出掛けたくなれば出掛けるし、本を読んで過ごしたり、だらだらとテレビを見て過ごすこともある。
夏以外はもう何年も一人でこうして過ごしている。時には誰かの家やホテルでセックスに興じていることもあったが大抵日曜は予定を入れないようにしていた。
「まだ足痛い…」
なにも予定を入れず気ままに過ごす日曜は大好きだ。だが、今日は少しばかりいつもと違う。

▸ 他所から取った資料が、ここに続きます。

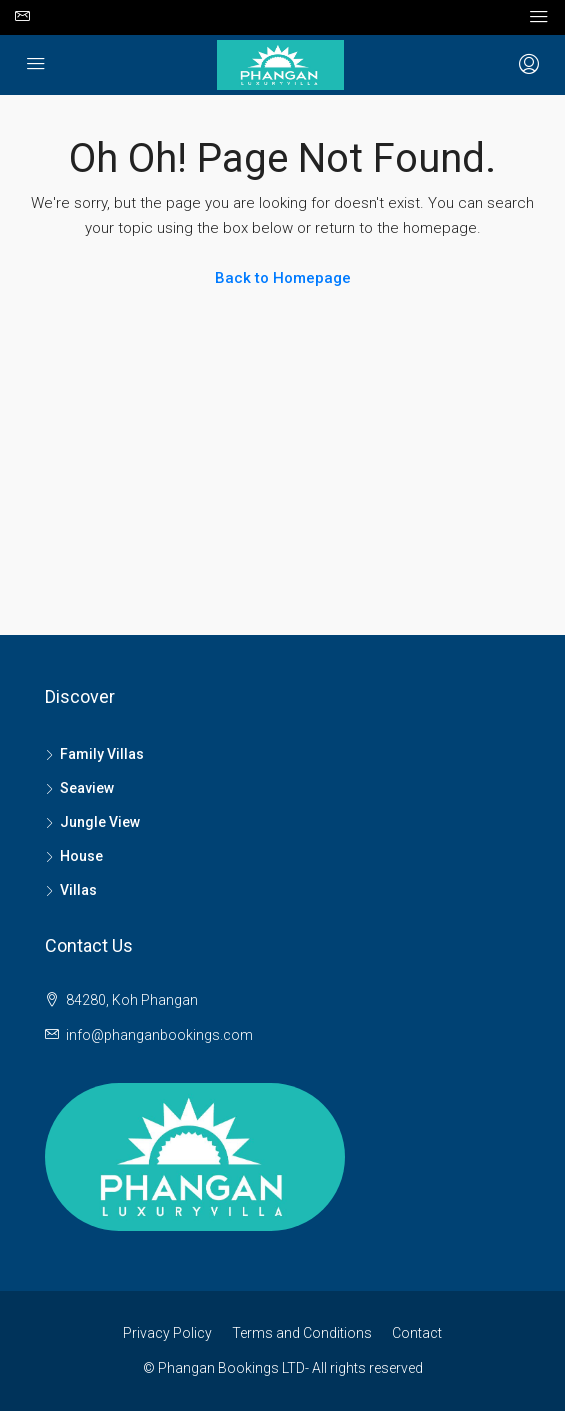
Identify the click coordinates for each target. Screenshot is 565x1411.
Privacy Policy (167, 1333)
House (81, 856)
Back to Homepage (283, 278)
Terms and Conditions (302, 1333)
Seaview (87, 788)
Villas (78, 890)
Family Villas (102, 754)
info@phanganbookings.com (159, 1035)
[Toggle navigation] (539, 17)
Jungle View (100, 822)
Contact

お気に入りのソファーにぐったりと沈み込んで煙草を吸う。じりじりと灰になっていくのをぼんやり見つめながら痛む股関節を擦る。
自宅へと戻ったのは1時間ほど前だ。結局、藤くんは宣言通り昨日も私を帰らせてはくれなかった。
会社に遅くまで残る時にデスクで食べる姿を覚えていたようで彼は私が好んで食べている小さな親子丼を買ってきてくれた。ソファーで並んで食事を取って、シャワーを浴びた。
もうどうにでもなれとかろうじて残っていたどろどろの化粧も落として部屋に戻ると彼は私のすっぴんはちょっと幼くなってかわいいと大興奮。
藤くんに髪を乾かして貰って、彼がシャワーから戻るのを待つ間、普通のカップルはこんな過ごし方をするのだろうかとなんとなく想像した。浩志の家に泊まる時も、彼が私の家に泊まる時も一度もそんなことを想像しなかったのになんだか不思議だ。
その後はふたりで寄り添って眠った。流石に寝る前にはもうセックスはしなかった。
― なんだかなぁ…
これで、良かったのか。私は大満足だ。股関節は痛いけれど、俗にいうイケメンと三拍子どころか四拍子、五拍子と揃ったイチモツを堪能できたのだから。